* Stated problem a
According to the award announcement, how much money does the winner of the 2012 Emerging Scholars Award receive?
======== Text
Tuesday, September 4, 2012

Nineteenth Century Studies Association 2012 Emerging Scholars Award

The Nineteenth Century Studies Association (NCSA) is pleased to announce the 2012 Emerging Scholars Award. The work of emerging scholars represents the promise and long-term future of interdisciplinary scholarship in 19th-century studies. In recognition of the excellent publications of this constituency of emerging scholars, this award recognizes an outstanding article or essay published within five years of the author's doctorate. Entries can be from any discipline focusing on any aspect of the long 19th century (the French Revolution to World War I), must be published in English or be accompanied by an English translation, and must be by a single author. Submission of essays that are interdisciplinary is especially encouraged.

Entrants must be within five years of having received a doctorate or other terminal professional degree, and must have less than seven years of experience either in an academic career, or as a post-terminal-degree independent scholar or practicing professional.

Only articles physically published between September 1, 2011 and August 31, 2012 (even if the citation date of the journal is different) are eligible for the 2012 Emerging Scholar Award. Articles published in any scholarly journal, including on-line journals, or in edited volumes of essays are eligible and may be submitted either by the author or the publisher of a journal, anthology, or volume containing independent essays. In any given year, an applicant may submit more than one article for this award.

The winning article will be selected by a committee of nineteenth-century scholars representing diverse disciplines. Articles submitted to the NCSA Article Prize competition are ineligible for the Emerging Scholars Award.

The winner will receive $500 to be presented at the annual NCSA Conference in Fresno, California, March 7-9, 2013. Prize recipients need not be members of the NCSA but are encouraged to attend the conference to receive the award.
Deadline for submission is November 15, 2012.
================
* Stated problem b
Rewrite the rows from the line with "This screenshot has" to the line with "click(x=28, y=144)", putting "sidebar" in place of "places bar" and changing nothing else. Leave the pictures out.
======== Recorded data
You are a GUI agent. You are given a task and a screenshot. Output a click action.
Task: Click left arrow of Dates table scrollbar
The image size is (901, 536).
================
======== Recorded data
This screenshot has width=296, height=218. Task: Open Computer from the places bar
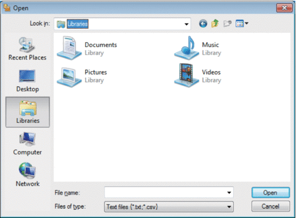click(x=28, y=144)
================
* Correct output a
$500

* Correct output b
This screenshot has width=296, height=218. Task: Open Computer from the sidebar
click(x=28, y=144)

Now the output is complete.